I haven’t come to quite the same conclusion that this means that teaching is like medicine, for obvious reasons, but I was thinking about this as I walked kids to school this morning. If you’ve ever watched 8 year olds walk a school route, you’ll know that their progress is circular, wandering, attentive and distracted all at the same time. They stop to pick things up. They run about in circles for a bit. They dawdle and notice things you miss. Adults and older children nag at them to do it properly, to pick up the pace and make orderly, timely, productive progress. There’s an implicit schedule which we think they should follow, so that everyone achieves the walking-to-school outcomes on time.

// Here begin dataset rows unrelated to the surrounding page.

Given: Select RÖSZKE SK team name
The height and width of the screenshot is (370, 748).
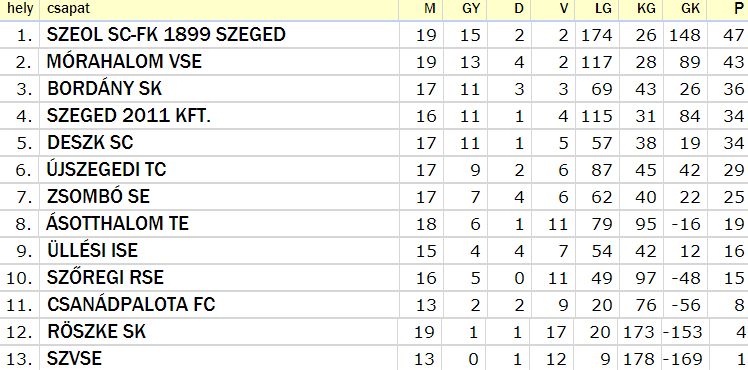Looking at the screenshot, I should point(96,331).
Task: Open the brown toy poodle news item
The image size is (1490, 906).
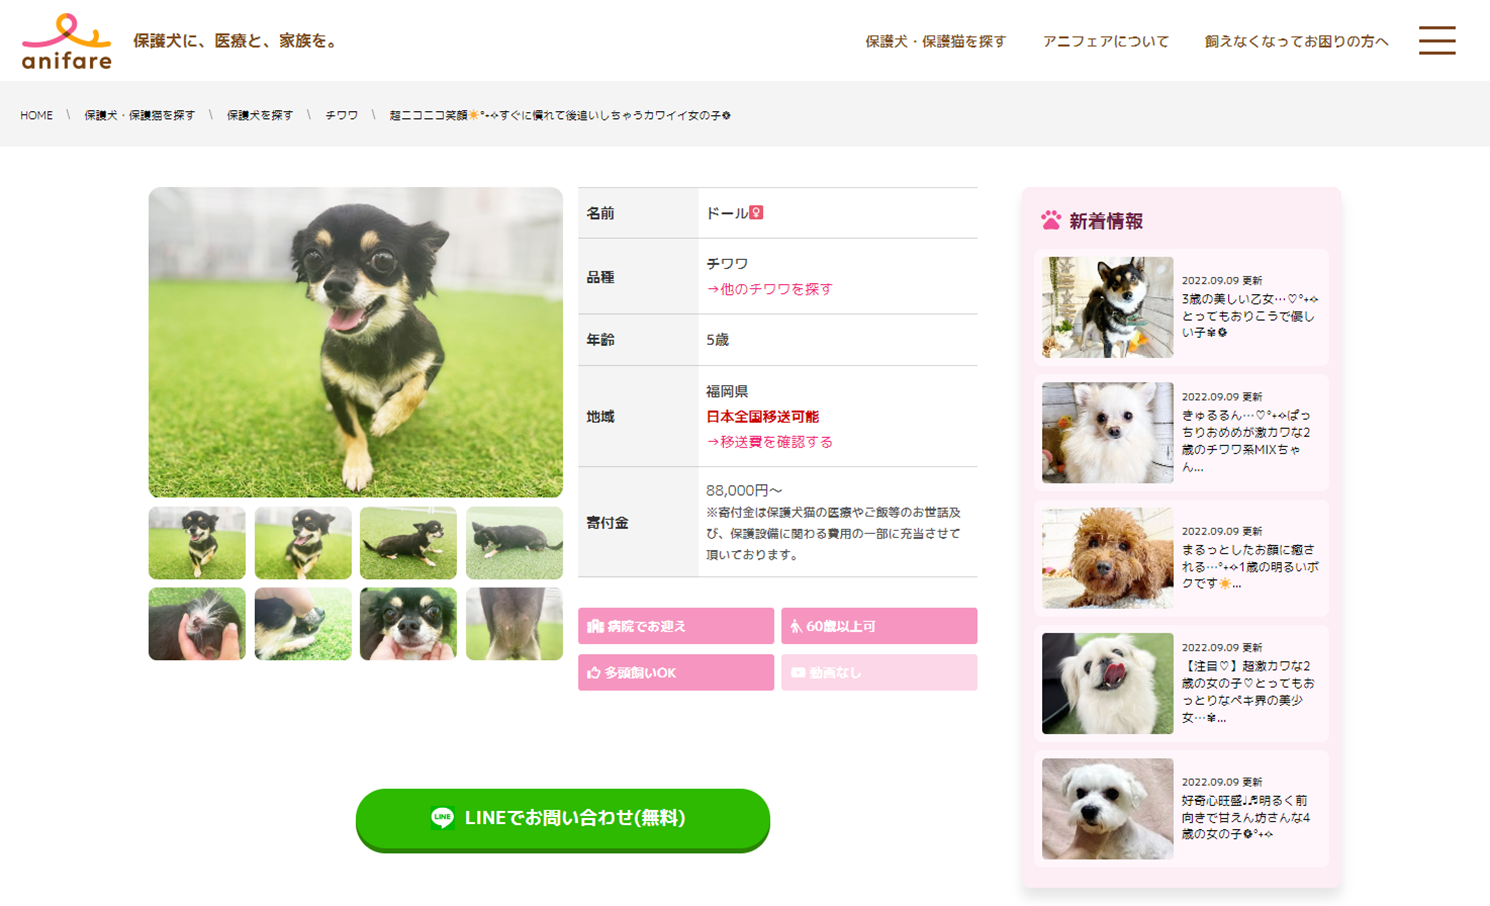Action: 1181,558
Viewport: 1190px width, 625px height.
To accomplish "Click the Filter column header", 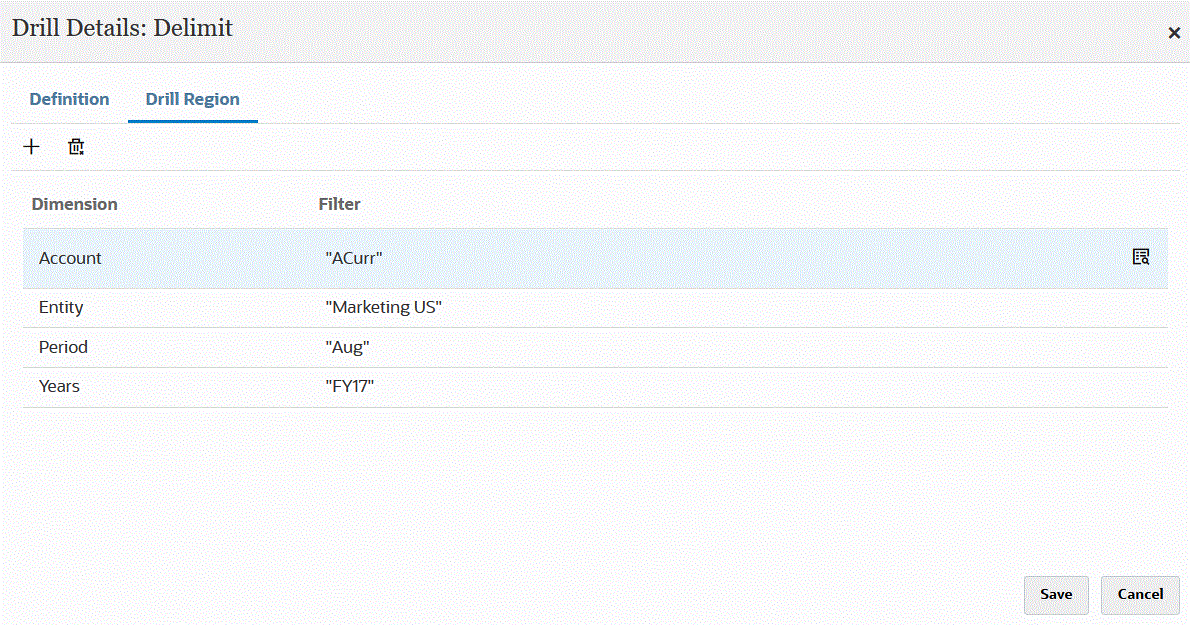I will [339, 204].
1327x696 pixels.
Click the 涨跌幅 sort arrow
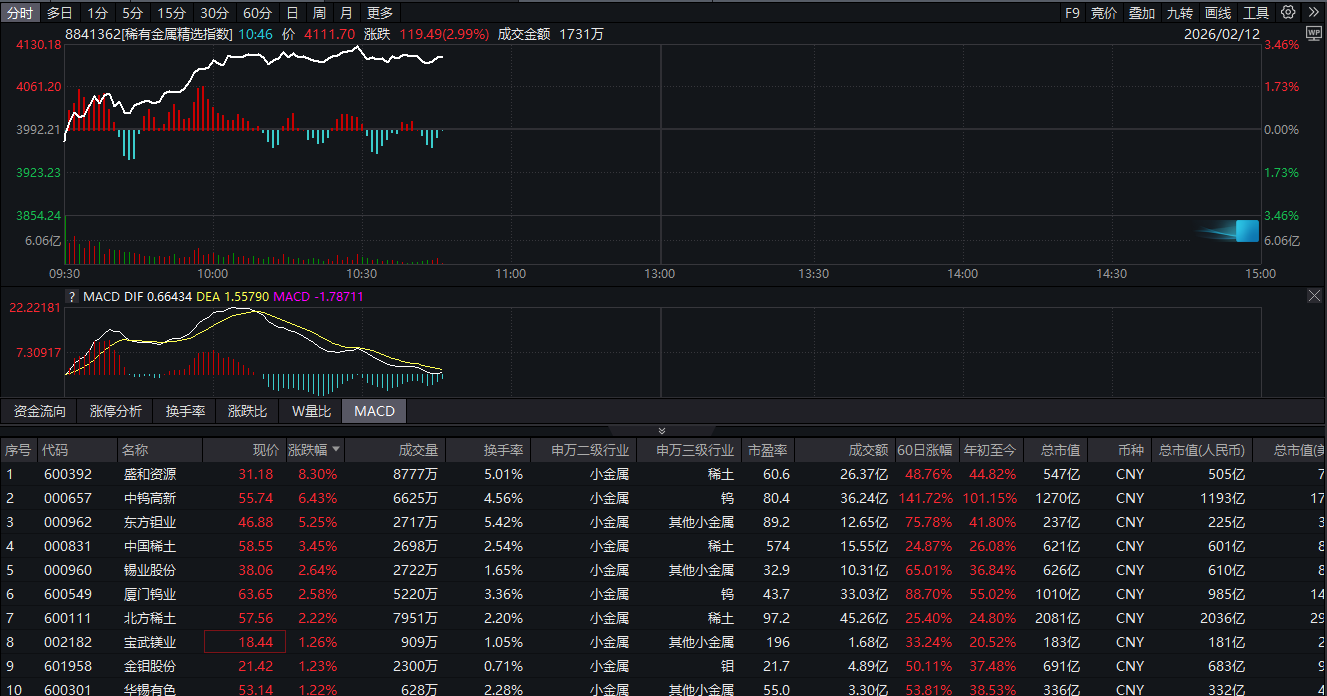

But suddenly I realised that what they’re doing is learning: they’re learning about their community by making tracks through it, remembering that yesterday there was a lizard here or a dropped bit of trash there. And this is exactly the point smart people like Patrick Masson and Mark Smithers have been quietly making about online learning and MOOCs: what really threatens the privilege of universities as regulators of approved learning is the internet itself, because this is where we all go to learn, to “make the path by walking”. (Update: I remembered Bon Stewart talking about this, and she has now helpfully reminded me where. It’s in a beautiful post on her blog, and she’s taking up a point from Horton and Friere.)
What MOOCs represent is a brand-driven effort to corral this massive, extraordinary, networked practice of wild, collaborative learning back from the open internet, and to return it to a stable, disciplined marketable state. That’s why MOOCs are disrupting precisely nothing about universities, nothing at all. It’s why the rhetoric about MOOCs introducing unparalleled learning opportunities to out of the way places is such rubbish: learning isn’t something you deliver like a pizza. And it’s why the corporate brands (including your own university) have been so keen to silence the earlier history of rhizomatic learning that tossed up the MOOC acronym in the first place, so that now MOOC can mean anything you like so long as it advances your institutional brand in the international race for status.
But Mike Caulfield is absolutely right: learning isn’t a thing, and this is a very considerable source of hope for us all. Universities neither own it, nor have the capacity to manage its value in the market any more, except through the crudest and most destructive instruments. Their future is being changed, and the measure of a really good university in the future won’t be its standing in rankings, but its capacity to support and react to learning as an energising, self-directed practice, driven by curiosity and sustained by real, human time.
Just like healing.
Tangents: a learning conversation
Bon Stewart said it back in 2012: MOOCs are not disruptive in learning terms. Back then also Melonie Fullick was writing about education as something that couldn’t be bought and sold. In 2014 Jonathan Rees is walking the line on what’s coming in efficiency terms. And if a manager near you is waving the Kool Aid flagon labelled “Drink Me for Flipped Classroom”, just have them read Jared Stein’s “Flipping Isn’t a Thing Apart“. See, the internet: it’s a conversation among learners, with a memory. Crazy, isn’t it?